Sebelumnya pihaknya memprediksi kenaikan menjadi 5,3 juta penumpang pada 2018 ternyata hasilnya berbeda dan naik mencapai 5,7 juta penumpang. Tahun Baru 2019, KAI mencatat tidak ada gangguan dan kecelakaan saat Natal dan Tahun baru lalu,” ungkapnya kepada wartawan, di Jakarta, Kamis (20/01/2019).

Edi Sukmoro mengungkapkan tren positif kenaikan penumpang pada Natal dan Tahun Baru 2019 ditunjang oleh penambahan perjalanan kereta api hingga 346 perjalanan kereta api reguler serta 48 perjalanan kereta api tambahan. Penambahan perjalanan ini naik 5 persen dari tahun lalu sebanyak 375 perjalanan kereta api menjadi 394 perjalanan kereta api pada tahun ini.

Kenaikan penumpang pada masa Natal dan Tahun Baru kali ini juga didorong oleh peluncuran angkutan baru yakni KA Galunggung pada 26 Desember 2018 dan KA Pangandaran pada 2 Januari 2019. KA Galunggung diberikan masa promosi sebulan dengan tiket gratis. Sehingga penumpang dari Bandung ke Tasikmalaya bisa naik kereta dengan percuma.
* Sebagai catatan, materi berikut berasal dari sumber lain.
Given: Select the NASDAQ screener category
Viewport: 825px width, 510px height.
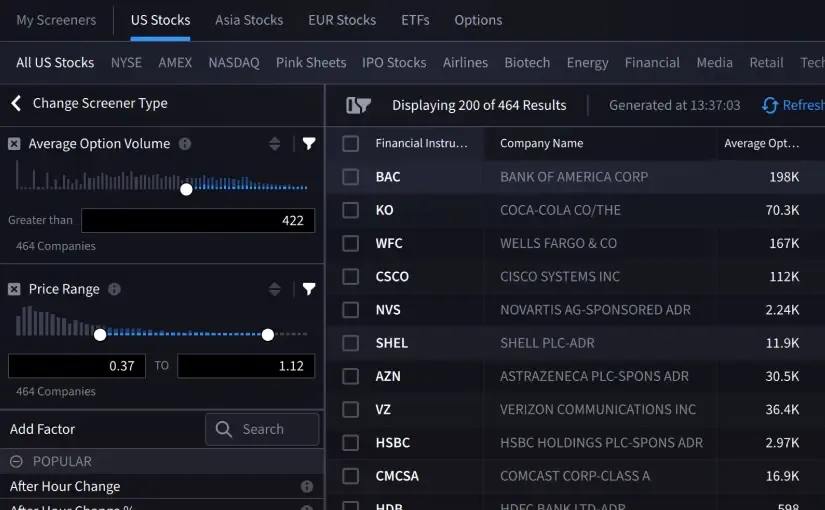Looking at the screenshot, I should 233,62.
“Lalu KA Pangandaran juga kami umumkan masa promosi sebulan bayar. Sehingga okupansinya 100 persen,”terangnya. Dituturkannya kenaikan penumpang saat musim liburan seperti Natal, Tahun Baru atau Lebaran memang tergantung ketersediaan tempat duduk.
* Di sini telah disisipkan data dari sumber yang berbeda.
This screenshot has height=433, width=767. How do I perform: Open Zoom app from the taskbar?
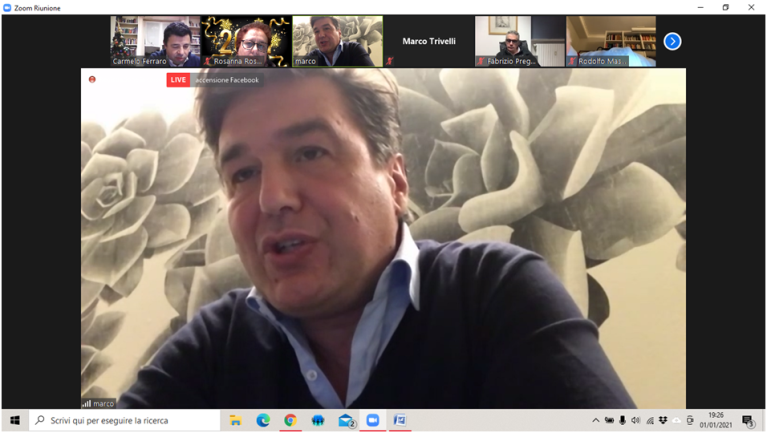click(372, 421)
Oleh karena itu, pihak menyiapkan tambahan kursi untuk mengantisipasi kenaikan penumpang. Seperti contohnya untuk jurusan favorit, itu kami sudah mulai kami tambah armada. Misal KA Parahyangan Jakarta-Bandung yang tadinya 8 kereta atau 16 perjalanan. “Itu kami tambah hingga sekarang ada 30 perjalanan. Hal-hal ini yang tambah jumlah penumpang drastis, maka kalau sampai 12 persen ya lumayan tinggi,” tandasnya.

Atas capaian sukses dalam pelaksanaan angkutan masa Natal dan Tahun Baru itu, Edi pun mengucapkan terima kasih kepada pengguna jasa kereta api, Kementerian BUMN, Kementerian Perhubungan, TNI, Polri, dan anggota komunitas pecinta KA yang menjadikan perjalanan pada masa angkutan Natal 2018 dan Tahun Baru 2019 berjalan aman, lancar dan terkendali.